“Tove”, which was selected as the Finnish entry for Best International Film Oscar in last year, presents the early life of Tove Jansson, a Swedo-Finnish author and illustrator who has been mainly known for her lovely comic strip featuring the adorable creatures named the Moomins. Although it is more or less than your average biopic, the movie is fairly engaging on the whole thanks to its good direction and enjoyable performances, and you may find yourself interested in getting to know more about Jansson’s life and career.
The story begins in 1944, when Finland was fighting with the Soviet Union while the rest of the world was turned upside down by the World War II. Helsinki, the capital of Finland, has been frequently damaged by air raids, but Jansson, played by Alma Pöysti, continues to pursue her artistic career nonetheless while hoping to be prominent enough to be recognized by her stern father someday, who has incidentally been quite respectable for his acclaimed sculpture works. Although he does not look like regarding her works that highly even after she becomes more independent as an artist, Jansson is not daunted by that at all, and she eventually begins to live apart from her parents after deciding that she really needs her own place where she can focus more on her artistry.
Around that time, Jansson becomes romantically involved with a journalist/politician named Atos Wirtanen (Shanti Roney). Although Wirtanen is married at present, both Jansson and Wirtanen do not care about that at all while having no illusion about whatever will happen between them next, and Wirtanen later gives Jansson a small but interesting opportunity. His newspaper happens to need a cartoonist who can provide some amusement for children, and Jansson looks like the right person for that, because she has occasionally drawn amusing caricatures including the one satirizing the grim current situation of Adolf Hitler and his Nazi Germany.
As her father often disregarded those simple caricatures of hers, Jansson is not particularly serious about what has gradually become her main source of income, but then there comes an important change into her life and career. On one day, she happens to befriend a young playwright/socialite named Vivica Bandler (Krista Kosonen), and it does not take much time for Jansson to become quite attracted to Bandler, who also likes her a lot while also admiring her works a lot. Although she remains to be very close to Wirtanen, Jansson allows herself to get romantically involved with Bandler, and Bandler later suggests to her lover that she should go further with the Moomins and several other cartoon characters of hers.
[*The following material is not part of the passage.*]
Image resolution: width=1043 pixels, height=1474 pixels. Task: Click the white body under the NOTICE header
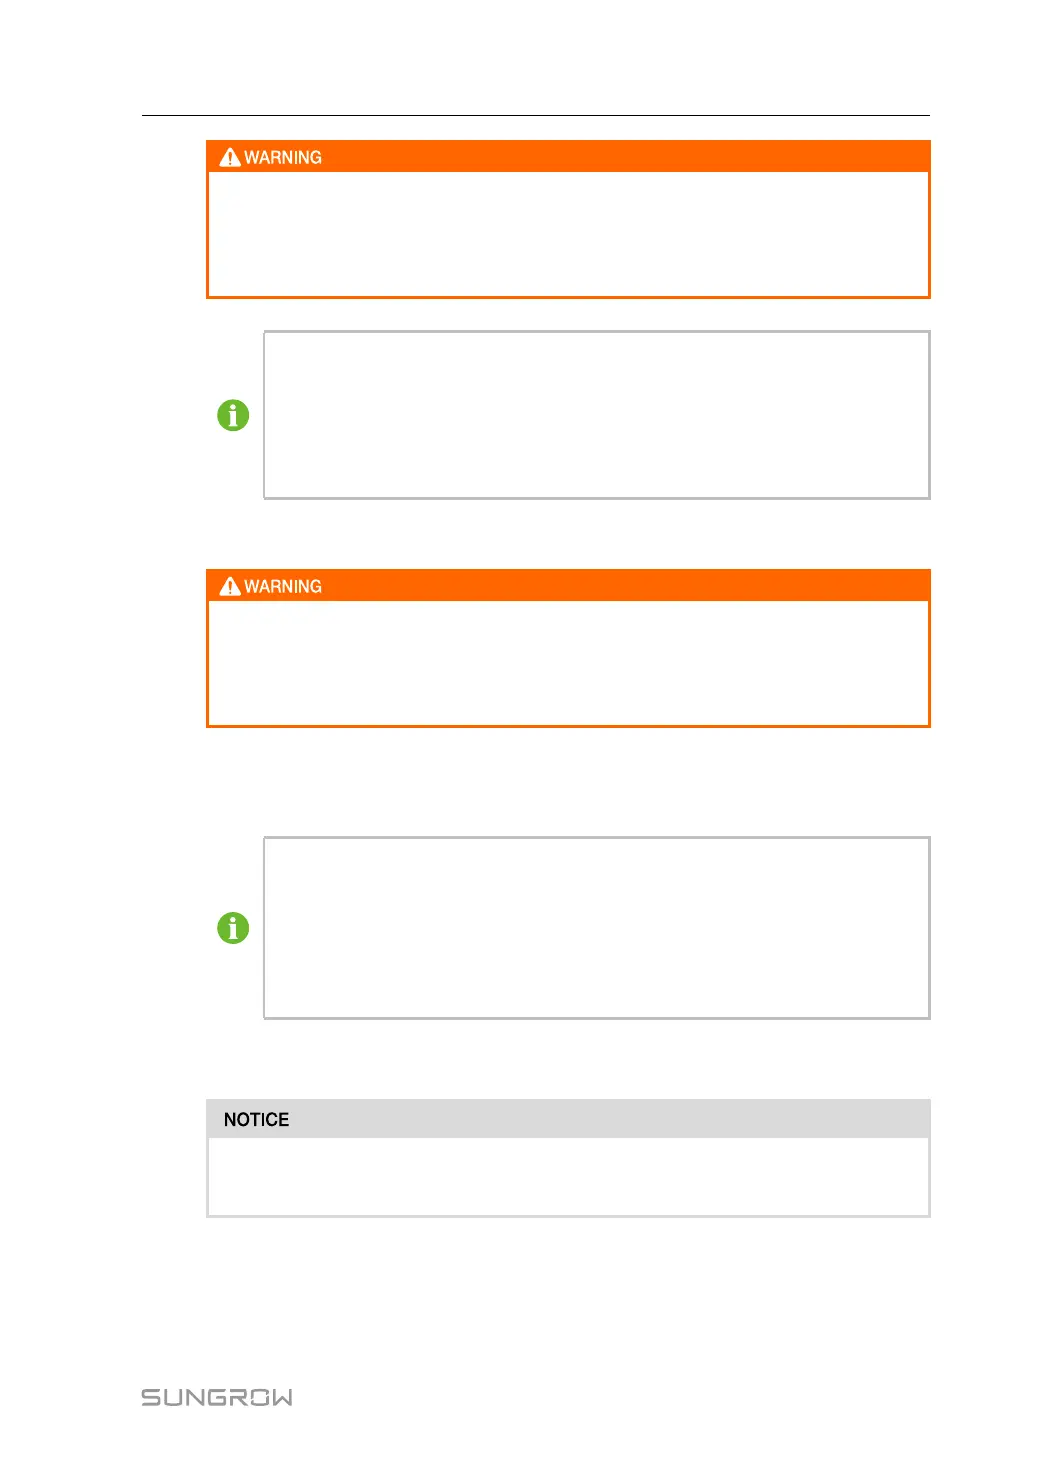[x=568, y=1176]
However, Bandler turns out to be a very lousy lover for Jansson as your typical free spirit. Not long after she goes to Paris alone in the late 1940s, she returns with some other woman, and that certainly hurts Jansson’s feeling a lot, but she chooses to collaborate with Bandler on a play based on the Moomins nonetheless. Although Bandler breaks her heart again, Jansson does her best as the author of the play to the end, and the play turns out to be a smashing success as embraced by both adult and young audiences.
During next several years, Jansson becomes more famous and popular thanks to the Moomins, but her private life remains as complicated as before. While her heart is still attracted to Bandler, Bandler keeps letting down Jansson, and the situation becomes all the more complicated when Wirtanen proposes to Jansson after finally divorcing his wife. He really loves Jansson, and Jansson cares about him a lot, but she cannot help but have doubt on their possible future even after saying yes to his proposal.
As Jansson hesitates between Wirtanen and Bandler, there comes another possibility when she comes to Paris along with her artist friends, who later introduce Jansson to a woman who is evidently interested in getting closer to Jansson. Speaking more with this lady, Jansson becomes more attracted to her, but then she is reminded again that she is not totally free from her relationship with Bandler yet.
Jansson’s eventual decision for her life will probably not surprise you much especially if you know about a certain aspect of her life, but the screenplay by Eava Putro, who also played one of the supporting characters in the film, keeps holding our attention via its sincere and earnest storytelling. In case of one crucial scene which is involved with Jansson’s father, this feels rather clichéd in my humble opinion, but it still feels touching as coupled with enough sincerity, and we can sense how that moment contributes to more artistic/personal growth for Jansson.
As the heart and soul of the film, Pöysti diligently carries the film as required, and she is supported well by several other cast members assembled around her. While Krista Kosonen and Shanti Roney are effective as two very different lovers in Jansson’s life, Robert Enckell and Kajsa Ernst are also fine as Jansson’s parents, and so is Joanna Haartti, who draws our attention as soon as she enters later in the story.
In conclusion, “Tove” may be a bit disappointing for you if you want to see more about the Moomins, but its presentation of Jansson’s early life is still interesting enough to hold our attention at least. Yes, this is predictable and conventional in many aspects, but it did its job as well as intended with care and respect, so I will not complain for now.